PATRICK E. HIGGINBOTHAM

, Circuit Judge:

The EPA accused Louisiana Generating (LaGen) of violating the Clean Air Act. In an ensuing consent decree, LaGen promised to upgrade part of its power plant, surrender emissions allowances, and fund various environmental projects. LaGen asked its insurer, Illinois Union (ILU), to pay the costs of these measures, arguing that they qualified as “remediation costs” under LaGen's policy. ILU refused. The district court entered summary judgment for LaGen, finding that the policy bound ILU to pay LaGen's costs in full. We VACATE and REMAND.

I

We summarized the early history of this dispute in a prior opinion:

[This case concerns] Big Cajun II (“BCII”), a coal-fired electric steam generating plant owned by LaGen in Louisiana. In February 2005 and December 2006 the EPA sent LaGen Notices of Violation (“NOVs”) alleging that certain major modifications performed without a permit at BCII in 1998 and 1999 caused net emissions increases in violation of the [Clean Air Act]. In January 2009, NRG Energy, LaGen's parent, purchased a Custom Premises Pollution Liability Insurance Policy (“the [P]olicy”) from ILU to cover a large number of its facilities, including BCII. The effective date of the [P]olicy is January 22, 2009.
On February 18, 2009, the EPA filed ... suit over the modifications made to BCII, asserting violations of the [Clean Air Act] and Louisiana environmental laws.... The suit allege[d] that the previous owner of BCII did work on the plant that increased certain emissions which under applicable law would be considered “major modifications” and would have required a Prevention of Significant Deterioration of Air Quality permit (“PSD permit”) before being completed. The suit also allege[d] that the plant modifications failed to employ best available control technology (“BACT”) to limit emissions, as required by the CAA and Louisiana law. The complaints allege[d] that since acquiring BCII, LaGen ha[d] continued to operate the plant without seeking a PSD permit for the modifications. As a result, the complaints assert[ed], BCII ha[d] emitted excess amounts of regulated pollutants into the air....
LaGen sought coverage from ILU under the [P]olicy for legal fees associated with the underlying EPA suit, and ILU denied that the EPA suit was covered by the [P]olicy. LaGen filed suit in Louisiana federal court seeking a declaratory judgment that ILU ha[d] a duty to defend and indemnify LaGen in the EPA suit. The district court bifurcated the trial between the duty to defend and the duty to indemnify.... In a January 30, 2012 order, the district court granted summary judgment for LaGen with regard to the duty to defend and denied the motion for summary judgment filed by ILU.1

On ILU's motion, the district court certified its January 30 order for interlocutory appeal under 28 U.S.C. § 1292(b)

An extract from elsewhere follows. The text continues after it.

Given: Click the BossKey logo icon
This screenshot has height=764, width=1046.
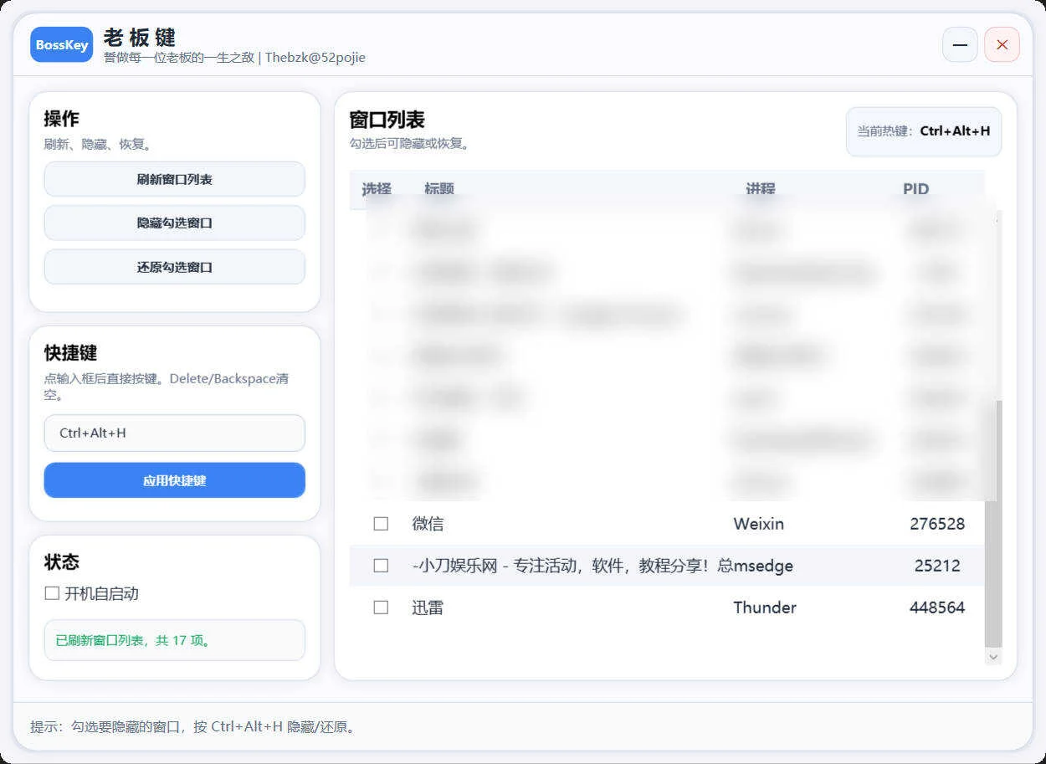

. We accepted the appeal and affirmed, finding that the relief the EPA sought, including civil penalties, the surrender of LaGen's emission allowances, and “other appropriate actions to remedy, mitigate, and offset the harm to public health and the environment caused by the [alleged] violations,” potentially fell within the [P]olicy's coverage for ‘claims, remediation costs, and associated legal defense expenses ... as a result of a pollution condition’ at a covered location.”2 Because New York law, which governs the Policy, gave insurers an “exceedingly broad” duty to defend, enforceable “whenever the allegations of the complaint suggest ... a reasonable possibility of coverage,” ILU had a duty to defend LaGen against the EPA's allegations.3

Around the same time, the EPA and LaGen settled the underlying dispute and negotiated a consent decree. In relevant part, the decree required LaGen to (1) install selective non-catalytic reduction (“SNCR”) technology upgrades at Unit 3 of BCII, a part of the plant not alleged to have been out of compliance in the EPA's suit; (2) surrender certain emissions allowances;4 and (3) pay for a variety of “environmental mitigation projects.”5

LaGen sought indemnification from ILU for the costs of these measures (hereinafter the “Consent Decree Measures”), asserting that they were “remediation costs” under the Policy. ILU refused. Both parties then moved in the ongoing district court action for summary judgment on the indemnification issue. In the alternative, ILU moved to postpone summary judgment proceedings to allow further discovery.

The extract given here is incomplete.